REDACCIÓN: Cortesía
La final del siglo, la final del mundo, la final soñada. Todos los rótulos que promocionaban la final de vuelta entre River y Boca Juniors quedaron este domingo reducidos a nada. El espectáculo histórico, el partido imperdible, finalmente se doblegó ante el rival que Argentina no ha podido vencer.
El Monumental estaba preparado para una fiesta, y se encontró en cambio con un escándalo. Tal como ocurrió hace tres años en La Bombonera, cuando la semifinal tuvo que ser suspendida, otra vez un River-Boca se quedó en lo mismo. Ésta vez eso sí es la sensación es aún peor.
Las señales comenzaron temprano.
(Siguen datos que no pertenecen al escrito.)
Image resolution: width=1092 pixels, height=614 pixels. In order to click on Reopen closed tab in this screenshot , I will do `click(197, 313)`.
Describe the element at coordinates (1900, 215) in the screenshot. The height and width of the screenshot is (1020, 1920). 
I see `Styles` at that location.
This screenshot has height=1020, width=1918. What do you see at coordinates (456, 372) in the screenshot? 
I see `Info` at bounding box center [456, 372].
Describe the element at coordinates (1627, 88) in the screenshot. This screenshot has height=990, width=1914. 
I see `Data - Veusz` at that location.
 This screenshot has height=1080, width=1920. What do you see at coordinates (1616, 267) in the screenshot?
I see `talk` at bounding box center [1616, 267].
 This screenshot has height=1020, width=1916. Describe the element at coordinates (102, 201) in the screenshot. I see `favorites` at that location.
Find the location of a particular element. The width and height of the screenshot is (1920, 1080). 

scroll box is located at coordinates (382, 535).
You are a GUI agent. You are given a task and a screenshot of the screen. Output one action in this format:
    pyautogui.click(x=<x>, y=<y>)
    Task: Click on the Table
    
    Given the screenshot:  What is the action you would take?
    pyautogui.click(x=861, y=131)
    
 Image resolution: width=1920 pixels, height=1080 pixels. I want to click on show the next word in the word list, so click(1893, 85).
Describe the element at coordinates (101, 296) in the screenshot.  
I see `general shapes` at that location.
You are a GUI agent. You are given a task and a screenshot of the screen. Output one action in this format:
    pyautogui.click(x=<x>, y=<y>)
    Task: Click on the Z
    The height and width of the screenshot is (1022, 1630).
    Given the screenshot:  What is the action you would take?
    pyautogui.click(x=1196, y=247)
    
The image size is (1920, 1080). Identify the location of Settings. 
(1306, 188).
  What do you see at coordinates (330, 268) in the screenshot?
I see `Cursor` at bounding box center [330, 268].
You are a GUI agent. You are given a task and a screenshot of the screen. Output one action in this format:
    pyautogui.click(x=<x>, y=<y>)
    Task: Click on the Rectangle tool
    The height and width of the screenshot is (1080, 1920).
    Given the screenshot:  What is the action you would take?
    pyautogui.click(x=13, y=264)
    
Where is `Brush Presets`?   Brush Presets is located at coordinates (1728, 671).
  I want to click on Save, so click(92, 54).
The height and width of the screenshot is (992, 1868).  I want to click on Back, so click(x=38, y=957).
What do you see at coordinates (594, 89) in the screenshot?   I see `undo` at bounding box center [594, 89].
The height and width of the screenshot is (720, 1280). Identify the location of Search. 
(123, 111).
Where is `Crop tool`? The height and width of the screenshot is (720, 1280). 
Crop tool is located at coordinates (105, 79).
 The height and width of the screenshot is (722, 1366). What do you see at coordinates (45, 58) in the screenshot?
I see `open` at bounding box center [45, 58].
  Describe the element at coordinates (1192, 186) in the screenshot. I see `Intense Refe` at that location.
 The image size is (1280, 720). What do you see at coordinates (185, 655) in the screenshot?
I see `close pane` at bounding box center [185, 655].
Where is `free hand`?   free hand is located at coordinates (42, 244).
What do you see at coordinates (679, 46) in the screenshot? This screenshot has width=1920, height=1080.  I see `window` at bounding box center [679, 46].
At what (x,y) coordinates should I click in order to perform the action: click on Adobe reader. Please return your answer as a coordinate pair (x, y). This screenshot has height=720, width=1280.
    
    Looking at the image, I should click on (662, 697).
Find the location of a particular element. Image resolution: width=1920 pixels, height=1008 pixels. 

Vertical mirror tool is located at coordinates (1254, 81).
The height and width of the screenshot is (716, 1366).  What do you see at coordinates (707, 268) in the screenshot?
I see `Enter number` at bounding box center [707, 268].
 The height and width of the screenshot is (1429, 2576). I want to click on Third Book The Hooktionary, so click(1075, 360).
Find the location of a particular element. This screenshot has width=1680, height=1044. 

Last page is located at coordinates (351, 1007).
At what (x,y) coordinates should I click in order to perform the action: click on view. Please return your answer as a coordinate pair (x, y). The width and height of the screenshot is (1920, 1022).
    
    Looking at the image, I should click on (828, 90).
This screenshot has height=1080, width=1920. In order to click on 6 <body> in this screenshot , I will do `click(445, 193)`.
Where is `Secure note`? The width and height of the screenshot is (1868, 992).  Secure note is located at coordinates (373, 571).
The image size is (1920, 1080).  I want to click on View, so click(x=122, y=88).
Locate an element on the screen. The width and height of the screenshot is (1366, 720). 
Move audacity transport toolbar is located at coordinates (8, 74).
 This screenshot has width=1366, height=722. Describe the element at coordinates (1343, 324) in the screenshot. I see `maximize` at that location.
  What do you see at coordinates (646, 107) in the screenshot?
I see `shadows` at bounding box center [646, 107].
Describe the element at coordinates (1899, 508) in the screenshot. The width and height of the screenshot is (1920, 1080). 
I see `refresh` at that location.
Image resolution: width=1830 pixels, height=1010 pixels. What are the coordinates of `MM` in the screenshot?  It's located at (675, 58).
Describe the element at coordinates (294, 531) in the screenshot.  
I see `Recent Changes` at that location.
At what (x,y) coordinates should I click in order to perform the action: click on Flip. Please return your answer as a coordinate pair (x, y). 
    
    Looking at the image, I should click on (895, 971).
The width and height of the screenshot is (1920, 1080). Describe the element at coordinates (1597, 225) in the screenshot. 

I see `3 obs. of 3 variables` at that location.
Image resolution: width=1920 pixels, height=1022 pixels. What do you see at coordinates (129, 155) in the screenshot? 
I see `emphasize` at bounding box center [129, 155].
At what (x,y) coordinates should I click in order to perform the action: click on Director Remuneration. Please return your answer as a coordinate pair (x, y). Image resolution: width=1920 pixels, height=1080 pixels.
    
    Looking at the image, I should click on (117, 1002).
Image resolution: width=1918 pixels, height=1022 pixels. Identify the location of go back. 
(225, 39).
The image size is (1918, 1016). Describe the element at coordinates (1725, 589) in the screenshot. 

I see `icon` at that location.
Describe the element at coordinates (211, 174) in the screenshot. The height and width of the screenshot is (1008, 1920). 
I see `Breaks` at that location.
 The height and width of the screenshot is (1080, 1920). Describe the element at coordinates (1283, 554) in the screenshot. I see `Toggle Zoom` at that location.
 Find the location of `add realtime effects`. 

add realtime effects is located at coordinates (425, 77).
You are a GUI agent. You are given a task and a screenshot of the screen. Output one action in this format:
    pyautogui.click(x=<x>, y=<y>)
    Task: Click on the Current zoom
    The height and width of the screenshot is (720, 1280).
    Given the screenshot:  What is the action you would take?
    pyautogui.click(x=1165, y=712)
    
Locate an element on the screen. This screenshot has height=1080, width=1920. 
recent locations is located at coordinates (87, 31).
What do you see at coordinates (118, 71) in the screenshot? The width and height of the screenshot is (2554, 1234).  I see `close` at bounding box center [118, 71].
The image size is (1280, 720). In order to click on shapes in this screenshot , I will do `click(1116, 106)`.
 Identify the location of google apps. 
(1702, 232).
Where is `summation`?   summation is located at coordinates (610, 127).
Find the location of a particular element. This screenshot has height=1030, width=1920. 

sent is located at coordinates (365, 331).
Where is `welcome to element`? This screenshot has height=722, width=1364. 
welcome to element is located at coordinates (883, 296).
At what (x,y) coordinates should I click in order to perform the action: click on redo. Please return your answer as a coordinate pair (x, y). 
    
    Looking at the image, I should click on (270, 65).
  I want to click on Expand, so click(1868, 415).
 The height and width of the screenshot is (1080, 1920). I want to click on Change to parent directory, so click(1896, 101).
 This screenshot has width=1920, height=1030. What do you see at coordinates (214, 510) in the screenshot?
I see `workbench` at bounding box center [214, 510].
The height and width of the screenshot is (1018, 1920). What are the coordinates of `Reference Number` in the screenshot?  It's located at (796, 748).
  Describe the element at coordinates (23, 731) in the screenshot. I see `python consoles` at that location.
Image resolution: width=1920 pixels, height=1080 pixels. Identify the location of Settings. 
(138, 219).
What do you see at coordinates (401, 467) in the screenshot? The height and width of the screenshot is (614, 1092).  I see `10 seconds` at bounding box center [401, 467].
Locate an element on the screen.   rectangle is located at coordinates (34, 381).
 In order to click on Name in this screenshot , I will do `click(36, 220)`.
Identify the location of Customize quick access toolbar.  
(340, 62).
Primero el caos en el acceso, la detección de entradas falsas. Luego en la imagen de una madre amarrando fuegos artificiales a una niña para intentar sobrepasar los controles policiales. No hay imagen que explique mejor lo que pasó en el Monumental.
Argentina, el país que vive el fútbol como ningún otro, está desde hace años en una ruta que cada vez inquieta más. La pasión, la euforia, el aguante, que sirven como publicidad en el extranjero, ahora muestran al mundo la otra cara: violencia, corrupción, mafias. Una estructurada al borde del colapso.
Y hoy se derrumbó. La imagen que dará la vuelta al mundo no será un gol de Lucas Pratto o uno de Carlos Tevez. Menos a un equipo levantando una copa. La escena que se repetirá una y otra vez será el bus de Boca siendo apedreado, jugadores heridos, y una cancha vacía. No existe una peor final que ésta.
En medio, además, una espera inconcebible. La Conmebol intentando sostener un espectáculo que se caía a pedazos, postergando la hora del encuentro y dando señales de una normalidad que no había. La suspensión que debió pasar a las una de la tarde se alargó hasta las 19:00.
En ese momento el corolario de violencia aún no terminaba. Hinchas de River se peleaban con la policía en los pasillos del Monumental, mientras en las salidas del recinto aficionados de los millonarios intentaban robar boletos de otros para asistir al partido mañana.